+++ Provided text

But what an accident it was. At this crucial last moment, with a crucial amendment, Saatchi and his entire team appear to have taken their collective eyes off the ball and failed to communicate with their “one team” partners the Department of Health. It would seem that they failed to grasp that the DoH would oppose this amendment, and that whatever Lord Saatchi agreed with Lord Winston would be irrelevant, because it wasn’t going to pass.

Lord Saatchi proposed 22 other amendments during the bill’s passage through the Lords, and for every one of them he managed to find a form of words that satisfied the Government sufficiently to allow them to pass. To fail to do so with this last amendment seems — well — not very competent.

The bill team have repeatedly made clear that they wanted this amendment to pass, that they are disappointed it didn’t, but it is their fault it failed. They didn’t do the work necessary to ensure it passed. And they are still not doing the work. When they tweet this:

withdraw2

…I’m left wondering why Michael Ellis, who is on the team, putting the bill forward in the House of Commons on Saatchi’s behalf, couldn’t have proposed it as an amendment himself.

If they really want it, that is.

++++++
+++ Input data

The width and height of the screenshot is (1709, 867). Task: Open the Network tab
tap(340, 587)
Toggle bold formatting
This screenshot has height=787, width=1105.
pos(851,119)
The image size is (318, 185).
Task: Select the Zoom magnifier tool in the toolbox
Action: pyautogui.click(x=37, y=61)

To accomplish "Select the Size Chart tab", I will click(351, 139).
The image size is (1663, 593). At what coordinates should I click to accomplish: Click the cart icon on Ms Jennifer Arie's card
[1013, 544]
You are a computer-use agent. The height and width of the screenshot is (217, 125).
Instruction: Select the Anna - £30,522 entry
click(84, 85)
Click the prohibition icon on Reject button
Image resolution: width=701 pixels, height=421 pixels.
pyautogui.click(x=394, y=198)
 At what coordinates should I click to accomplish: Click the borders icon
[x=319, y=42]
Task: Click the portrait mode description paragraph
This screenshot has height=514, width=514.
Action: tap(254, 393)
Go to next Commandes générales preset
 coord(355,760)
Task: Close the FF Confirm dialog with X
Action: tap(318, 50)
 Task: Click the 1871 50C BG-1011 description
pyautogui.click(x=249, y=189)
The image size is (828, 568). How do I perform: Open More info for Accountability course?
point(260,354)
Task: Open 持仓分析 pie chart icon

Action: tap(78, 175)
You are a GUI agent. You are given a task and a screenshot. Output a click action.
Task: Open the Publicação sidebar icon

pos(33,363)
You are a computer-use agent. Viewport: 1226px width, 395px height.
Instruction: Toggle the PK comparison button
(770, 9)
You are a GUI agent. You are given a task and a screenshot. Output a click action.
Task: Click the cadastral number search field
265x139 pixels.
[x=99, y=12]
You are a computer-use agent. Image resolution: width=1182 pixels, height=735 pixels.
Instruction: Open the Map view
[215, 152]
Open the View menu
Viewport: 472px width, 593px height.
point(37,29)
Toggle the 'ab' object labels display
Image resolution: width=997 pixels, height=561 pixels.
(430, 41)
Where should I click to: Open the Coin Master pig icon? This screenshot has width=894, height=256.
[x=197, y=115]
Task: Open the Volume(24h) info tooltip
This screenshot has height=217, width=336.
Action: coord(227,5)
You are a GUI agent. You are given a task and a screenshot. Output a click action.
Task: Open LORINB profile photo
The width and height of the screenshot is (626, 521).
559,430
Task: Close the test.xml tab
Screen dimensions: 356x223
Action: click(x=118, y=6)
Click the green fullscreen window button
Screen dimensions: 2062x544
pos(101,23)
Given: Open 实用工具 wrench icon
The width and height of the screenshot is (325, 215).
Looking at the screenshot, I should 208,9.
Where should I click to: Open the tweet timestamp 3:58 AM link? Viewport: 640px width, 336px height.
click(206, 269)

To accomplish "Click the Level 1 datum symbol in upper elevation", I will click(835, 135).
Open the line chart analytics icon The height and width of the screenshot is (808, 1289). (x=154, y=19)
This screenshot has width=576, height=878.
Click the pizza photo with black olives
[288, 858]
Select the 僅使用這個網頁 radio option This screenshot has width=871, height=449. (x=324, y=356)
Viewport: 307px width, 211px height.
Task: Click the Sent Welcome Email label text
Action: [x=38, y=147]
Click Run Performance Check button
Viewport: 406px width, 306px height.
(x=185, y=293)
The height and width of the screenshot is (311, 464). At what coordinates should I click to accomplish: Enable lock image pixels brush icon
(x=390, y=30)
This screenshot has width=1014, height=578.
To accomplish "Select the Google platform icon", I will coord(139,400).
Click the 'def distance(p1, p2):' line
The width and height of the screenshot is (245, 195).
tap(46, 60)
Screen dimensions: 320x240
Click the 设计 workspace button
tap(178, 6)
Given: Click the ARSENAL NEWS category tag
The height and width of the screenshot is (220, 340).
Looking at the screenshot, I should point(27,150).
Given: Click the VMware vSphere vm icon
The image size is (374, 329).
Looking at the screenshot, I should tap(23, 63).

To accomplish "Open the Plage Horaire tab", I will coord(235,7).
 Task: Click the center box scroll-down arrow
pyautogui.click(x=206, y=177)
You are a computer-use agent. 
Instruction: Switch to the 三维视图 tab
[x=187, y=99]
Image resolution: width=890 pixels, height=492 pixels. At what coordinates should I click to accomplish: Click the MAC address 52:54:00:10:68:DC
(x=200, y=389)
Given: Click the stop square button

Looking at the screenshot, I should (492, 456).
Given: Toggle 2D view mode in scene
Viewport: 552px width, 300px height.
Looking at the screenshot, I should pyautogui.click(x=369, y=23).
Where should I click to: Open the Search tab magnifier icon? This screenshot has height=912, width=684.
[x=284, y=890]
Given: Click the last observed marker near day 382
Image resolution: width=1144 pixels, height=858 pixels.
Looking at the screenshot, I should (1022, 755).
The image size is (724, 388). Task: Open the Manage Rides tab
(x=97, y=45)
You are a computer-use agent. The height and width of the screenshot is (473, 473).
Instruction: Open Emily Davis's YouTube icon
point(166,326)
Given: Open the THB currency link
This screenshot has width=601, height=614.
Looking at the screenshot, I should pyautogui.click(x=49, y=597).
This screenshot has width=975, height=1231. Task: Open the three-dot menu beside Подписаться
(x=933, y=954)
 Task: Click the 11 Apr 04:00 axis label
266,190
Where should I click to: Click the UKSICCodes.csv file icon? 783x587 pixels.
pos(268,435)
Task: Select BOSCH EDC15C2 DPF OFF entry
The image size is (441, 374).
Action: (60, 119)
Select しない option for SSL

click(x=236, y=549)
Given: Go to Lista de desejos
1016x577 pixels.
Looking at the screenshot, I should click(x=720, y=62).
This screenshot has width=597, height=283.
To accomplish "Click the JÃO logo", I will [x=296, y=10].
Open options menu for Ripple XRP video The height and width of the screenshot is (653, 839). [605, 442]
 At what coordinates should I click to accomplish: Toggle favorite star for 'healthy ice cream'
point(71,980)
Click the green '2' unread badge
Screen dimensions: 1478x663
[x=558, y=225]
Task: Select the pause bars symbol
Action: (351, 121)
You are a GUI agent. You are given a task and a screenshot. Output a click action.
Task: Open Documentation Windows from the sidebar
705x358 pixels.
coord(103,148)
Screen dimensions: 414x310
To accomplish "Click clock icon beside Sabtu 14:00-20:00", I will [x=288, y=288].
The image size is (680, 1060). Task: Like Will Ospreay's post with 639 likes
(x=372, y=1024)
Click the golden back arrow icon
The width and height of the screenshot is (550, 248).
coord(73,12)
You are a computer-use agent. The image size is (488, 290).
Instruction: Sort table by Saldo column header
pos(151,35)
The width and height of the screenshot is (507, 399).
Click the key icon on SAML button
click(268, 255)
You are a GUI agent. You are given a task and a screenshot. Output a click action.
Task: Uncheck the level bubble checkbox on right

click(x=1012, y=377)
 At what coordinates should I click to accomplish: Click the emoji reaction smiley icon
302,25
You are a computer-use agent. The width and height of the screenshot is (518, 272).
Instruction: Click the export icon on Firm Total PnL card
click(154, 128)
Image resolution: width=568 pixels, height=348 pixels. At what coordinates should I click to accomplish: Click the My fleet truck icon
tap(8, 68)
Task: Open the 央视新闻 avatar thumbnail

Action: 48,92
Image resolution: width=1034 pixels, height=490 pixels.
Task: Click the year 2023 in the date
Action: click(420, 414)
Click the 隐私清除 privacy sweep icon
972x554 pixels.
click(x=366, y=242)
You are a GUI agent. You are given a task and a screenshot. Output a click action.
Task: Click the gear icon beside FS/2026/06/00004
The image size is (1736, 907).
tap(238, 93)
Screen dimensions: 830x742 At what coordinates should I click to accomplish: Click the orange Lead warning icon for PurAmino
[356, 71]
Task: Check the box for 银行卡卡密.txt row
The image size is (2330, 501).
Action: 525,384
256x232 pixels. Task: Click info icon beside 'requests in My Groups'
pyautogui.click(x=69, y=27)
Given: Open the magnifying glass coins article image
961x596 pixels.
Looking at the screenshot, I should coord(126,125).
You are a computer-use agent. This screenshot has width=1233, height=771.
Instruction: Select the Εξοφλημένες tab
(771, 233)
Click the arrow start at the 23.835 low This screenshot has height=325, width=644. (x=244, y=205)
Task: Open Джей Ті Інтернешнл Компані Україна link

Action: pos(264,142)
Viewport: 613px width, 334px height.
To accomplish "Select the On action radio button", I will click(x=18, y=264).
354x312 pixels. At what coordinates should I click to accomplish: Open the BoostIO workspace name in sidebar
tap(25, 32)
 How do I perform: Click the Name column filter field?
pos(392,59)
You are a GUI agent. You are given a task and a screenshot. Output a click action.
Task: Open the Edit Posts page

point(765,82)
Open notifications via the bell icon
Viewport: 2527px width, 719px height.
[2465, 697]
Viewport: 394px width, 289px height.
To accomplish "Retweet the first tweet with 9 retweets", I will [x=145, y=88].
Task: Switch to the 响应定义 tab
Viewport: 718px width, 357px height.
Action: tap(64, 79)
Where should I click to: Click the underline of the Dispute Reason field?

++++++

Actions to take –
a) Which people does the commentary on Lord Saatchi's bill mention by name?
b) Could you continue the commentary on Lord Saatchi's bill from where it stops?
The entries are separate material, unrelated to the commentary on Lord Saatchi's bill.

Task answers –
a) Lord Saatchi, Lord Winston, Michael Ellis

b)
Flailing in the Dark

There is another issue particular to this bill. The bill’s professional opponents say that the basic premise of what Lord Saatchi is trying to do is false. As the group of MPs who wrote to the Telegraph last week put it, the bill is misconceived in fact and law. Saatchi, his opponents say, does not understand the environment in which he is trying to legislate. Given this, it would not be at all surprising to find that amendments proposed by Lord Saatchi don’t actually address the concerns of his critics. He doesn’t understand those concerns, so he is unlikely to be able to devise effective solutions to address them himself.

And this is what we have seen. The bill remains unfixed, and it therefore remains widely opposed. Though it may be that some of the withdrawn amendments may be reintroduced in the Commons (if it ever gets debating time there), it cannot at this stage be said that the Saatchi Bill is at all ready to see the light of day.